Trouble at SORBS

The Register reports today that a glitch on the SORBS blocklist over the past 24 hours ended up causing many thousands of legitimate emails to be blocked:

The problems at SORBS — short for the Spam and Open Relay Blocking System — began on Wednesday and continued into much of Thursday, said Michelle Sullivan, who founded the real-time blacklisting service in 2002 and sold it to GFI Software last year. As a result, messages sent from a huge number of legitimate mail servers were labeled as junk mail and returned to sender.

The snafu was the result of a transition from one SORBS system to another that corrupted a database containing potentially millions of IP addresses, Sullivan told The Register. SORBS admins have responded by temporarily clearing out the entire table of faulty listings under the theory that it's better to let through spam than to block real email. They are in the process of rebuilding the database and populating it to user servers around the world, a process that could take up to 24 hours.

The portion of the database that was corrupted stored entries for its DUHL, or dynamic user host list, which mainly contains dynamic IP addresses offered by ISPs, Sullivan explained.

The DUHL, as I understand, appears to be similar to the PBL offered by Spamhaus.  These IPs should not be sending out mail and therefore can be blocked.  If you’ve not been keeping up with what is going on at SORBS, they are upgrading from SORBS 1.0 to SORBS 2.0 which is an overhaul of their existing system.  From what I read above, SORBS has and maintains a pretty extensive database of IP addresses.  During the data migration, one of the bit fields may not have been set and the historical list that contained a portion of both live and deactivated lists set all of the deactivated list entries to active.  This has since been corrected.

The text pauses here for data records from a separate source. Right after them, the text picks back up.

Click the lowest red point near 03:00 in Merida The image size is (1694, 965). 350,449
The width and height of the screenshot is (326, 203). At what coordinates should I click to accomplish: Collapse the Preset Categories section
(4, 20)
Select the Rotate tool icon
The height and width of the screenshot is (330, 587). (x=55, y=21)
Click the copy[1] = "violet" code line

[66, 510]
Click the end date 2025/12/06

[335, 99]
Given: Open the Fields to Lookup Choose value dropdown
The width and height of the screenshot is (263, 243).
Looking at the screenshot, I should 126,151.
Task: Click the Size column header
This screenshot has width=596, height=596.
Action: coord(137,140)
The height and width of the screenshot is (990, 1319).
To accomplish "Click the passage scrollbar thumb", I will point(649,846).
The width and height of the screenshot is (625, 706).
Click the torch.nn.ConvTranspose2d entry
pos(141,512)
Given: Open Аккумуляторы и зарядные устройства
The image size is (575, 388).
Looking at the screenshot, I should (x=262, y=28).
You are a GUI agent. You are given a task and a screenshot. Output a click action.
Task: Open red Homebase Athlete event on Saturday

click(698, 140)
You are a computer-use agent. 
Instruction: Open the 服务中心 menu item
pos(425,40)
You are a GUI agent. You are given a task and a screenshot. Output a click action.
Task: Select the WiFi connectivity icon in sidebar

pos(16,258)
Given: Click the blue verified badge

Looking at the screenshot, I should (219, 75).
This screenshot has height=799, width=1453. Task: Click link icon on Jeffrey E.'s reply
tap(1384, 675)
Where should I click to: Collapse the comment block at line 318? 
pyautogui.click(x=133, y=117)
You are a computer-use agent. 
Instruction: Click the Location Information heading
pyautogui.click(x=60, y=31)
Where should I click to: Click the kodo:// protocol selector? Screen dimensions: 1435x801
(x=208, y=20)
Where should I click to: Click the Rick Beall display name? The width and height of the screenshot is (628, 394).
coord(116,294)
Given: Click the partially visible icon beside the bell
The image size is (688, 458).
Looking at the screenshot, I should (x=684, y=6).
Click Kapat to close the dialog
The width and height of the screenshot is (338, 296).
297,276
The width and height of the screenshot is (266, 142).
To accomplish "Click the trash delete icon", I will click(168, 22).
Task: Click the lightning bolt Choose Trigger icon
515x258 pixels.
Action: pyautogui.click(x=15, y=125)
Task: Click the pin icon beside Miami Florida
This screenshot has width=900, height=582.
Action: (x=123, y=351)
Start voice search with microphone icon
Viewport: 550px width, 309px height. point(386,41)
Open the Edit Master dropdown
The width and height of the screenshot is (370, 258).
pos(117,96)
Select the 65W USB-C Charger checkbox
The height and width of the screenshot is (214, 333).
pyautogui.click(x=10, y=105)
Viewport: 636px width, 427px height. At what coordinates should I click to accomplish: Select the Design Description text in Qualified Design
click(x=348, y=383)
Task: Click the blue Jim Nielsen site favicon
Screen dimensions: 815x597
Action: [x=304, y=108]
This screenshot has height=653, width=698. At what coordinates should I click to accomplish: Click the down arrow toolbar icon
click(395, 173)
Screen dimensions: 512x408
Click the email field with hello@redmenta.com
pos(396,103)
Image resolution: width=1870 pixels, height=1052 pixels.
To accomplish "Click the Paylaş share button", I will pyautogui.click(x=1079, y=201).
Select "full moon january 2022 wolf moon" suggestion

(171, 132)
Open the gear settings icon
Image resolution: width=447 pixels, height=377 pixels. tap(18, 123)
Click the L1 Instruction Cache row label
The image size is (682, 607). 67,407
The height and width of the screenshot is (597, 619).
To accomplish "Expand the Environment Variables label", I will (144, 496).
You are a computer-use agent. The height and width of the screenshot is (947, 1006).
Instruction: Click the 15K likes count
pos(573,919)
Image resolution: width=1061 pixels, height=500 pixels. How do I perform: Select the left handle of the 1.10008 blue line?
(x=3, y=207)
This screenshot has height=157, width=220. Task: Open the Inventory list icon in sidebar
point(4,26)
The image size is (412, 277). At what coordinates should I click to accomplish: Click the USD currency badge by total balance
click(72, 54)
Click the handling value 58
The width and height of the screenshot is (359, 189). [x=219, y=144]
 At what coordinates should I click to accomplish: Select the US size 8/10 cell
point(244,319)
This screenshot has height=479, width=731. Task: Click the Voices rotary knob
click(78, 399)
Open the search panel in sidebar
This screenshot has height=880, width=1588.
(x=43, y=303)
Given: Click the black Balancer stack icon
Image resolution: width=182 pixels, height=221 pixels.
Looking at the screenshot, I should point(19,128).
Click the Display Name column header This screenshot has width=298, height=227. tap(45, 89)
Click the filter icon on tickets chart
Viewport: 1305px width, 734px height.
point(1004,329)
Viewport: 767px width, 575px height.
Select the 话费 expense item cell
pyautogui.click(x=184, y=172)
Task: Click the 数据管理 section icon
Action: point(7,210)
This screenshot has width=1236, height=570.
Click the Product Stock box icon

This illustrates some of the logistical issues affecting the world of email filtering and it is not something unique to SORBS per se, rather, this is a software engineering issue and it happens to everyone.  It is not just about filtering algorithms but also maintaining the infrastructure necessary to deliver a service.  In order to maintain a blocklist you need the following:

  1. Mechanisms to capture data (ie, honeypots or log analysis)
  2. Algorithms to analyze the captured data
  3. Databases to either store the data or store the meta-information
  4. Mechanisms to transfer the data (push it to end users, or pull it from a provider and then push it to your mail filters)
  5. Software that queries the IP blocklists (built in to most commonly used MTAs today)
  6. Portals for investigating listings (ie, a front-end GUI)
  7. A process for delisting

As you can see, when running a filtering service, the operational issues are significant.  For example, points (4) and (5) are going to be prone to failure.  If you are running a service for years and someone leaves, then a crontab entry may not get checked and disk space can fill up.  If disk space fills up, then perhaps new files cannot be generated.  If new files cannot be generated, particularly for IP blocklists, then after 3 hours you will start to see a noticeable degradation of the service (3 hours is the magic number I have discovered by trial-and-error for when we start noticing things changing) because the lists are stale and new spamming IPs are being brought up all the time.  When IP blocklists go down, this forces more mail through the content filter which strains hardware resources since content filtering is more expensive.  This delivers more mail to downstream customers which utilizes more bandwidth and that causes email delays… all because some disk space filled up because someone forgot to check for disk usage.  That’s what happens when you have a very complex software ecosystem and a large team – things get missed.

What I have discovered as being particularly vulnerable is the migration from an old system to a new one.  This is especially true when changing platforms (ie, MySQL to SQL Server, or Linux to Windows).  If the old infrastructure has been in place for years, and especially if it were a start up, then we need to be aware that start ups are created and ran with the focus on getting functionality up and running, not on preserving maintainability.  Those of you who are coders will be nodding your heads in agreement.  You stay up all night coding the software or getting the servers structured, but you take a lot of shortcuts and don’t write everything down. You also don’t come back and document it afterwards because you’re busy with the next thing.  This works well so long as you maintain code, but if you ever leave and someone takes over, and then you have to migrate… key functionality can be missed when the migration is done.  “Oh, this variable was supposed to look in that file… and the file didn’t exist and so it crashed.  Oops.”  Or a database value isn’t imported with defaults.  Or the wrong defaults are set.  Or appropriate seed data isn’t pre-populated.  All these things can cause errors when running a service.

As I say, it isn’t an issue with the software, but instead is one of software engineering.  I don’t know if this is what happened at SORBS, only that I can sympathize with whatever happened over there and recommend we cut them some slack.  Yup, it happens.  Heck, I’ve brought down our service twice since I’ve been here (tied with two other people).  In the services world, you get feed back on these types of things very quickly.